>> Start DOCUMENT EXTRACT

No, this is not an April Fool's joke.
Yes, I should be doing something else right now. But I'm at that laugh or cry junction and I'm using you to get through it.
I have previously addressed my spic and span deficiency. I stayed in the corporate world much longer than I was happy for the simple fact it bought me a housekeeper.
Writers don't get housekeepers. We're lucky to have houses.
I can cook. I can pick wines. If you turn the lights down low and light a lot of candles, partygoers think it's for effect. I will maintain basic hygiene, but clutter is my friend and the cats are the only ones who can see the baseboards without an obnoxious effort.
But today I donned the yellow gloves and cranked up some rust-belt rock and roll. The house is being shown tomorrow and I gave myself a day's pass from writing to make friends with my inner Mr. Clean.
I started in the kitchen, scrubbing the white cabinets and polishing the wood floor. As it dried, I ran to the store to pick up a few last minute ingredients for an impromptu pasta party tonight. (Stay with me, these details will count).
Within an hour one big pot of meat sauce was simmering alongside a puttanesca (hold the anchovies) pot. After doing the floors and polishing the two front rooms I drained the fat off the meat pot. Six pounds of ground beef and sausage just about filled the large empty crushed tomato can. The next hour hummed along nicely with only a break to replace the batteries in the Swifter (until that point I didn't know it had batteries).
I was actually marvelling at the function of the new flushable toilet brushes when the dog barked, the door bell rung and there was a crashing noise loud enough to be heard over Springsteen. I immediately suspected the cats, but ran to the door with flop-mop toilet brush in hand. A photographer for a real estate magazine needed me to move my car to photograph the house. As I grabbed my keys I saw no damage in the living room and ran back outside with yellow gloves in place, taking them off and leaving them on the pasenger seat when I came back in.

>> End DOCUMENT EXTRACT

> [SET TASK] In the house-cleaning account above, how many pounds of ground beef and sausage went into the meat sauce?

>> Start MATERIAL PROVIDED

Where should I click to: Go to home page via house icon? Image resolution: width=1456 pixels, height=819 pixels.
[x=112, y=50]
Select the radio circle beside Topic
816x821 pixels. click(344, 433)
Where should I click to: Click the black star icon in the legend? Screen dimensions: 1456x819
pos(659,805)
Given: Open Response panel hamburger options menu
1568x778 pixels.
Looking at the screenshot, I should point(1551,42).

>> End MATERIAL PROVIDED
>> Start MATERIAL PROVIDED

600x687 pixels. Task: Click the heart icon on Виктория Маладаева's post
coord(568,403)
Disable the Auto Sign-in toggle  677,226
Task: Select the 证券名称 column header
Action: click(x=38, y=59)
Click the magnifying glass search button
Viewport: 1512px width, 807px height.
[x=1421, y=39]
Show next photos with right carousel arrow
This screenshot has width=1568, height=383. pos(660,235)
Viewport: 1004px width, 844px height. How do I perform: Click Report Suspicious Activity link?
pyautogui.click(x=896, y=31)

>> End MATERIAL PROVIDED

> [SOLVED EXERCISE] Six pounds.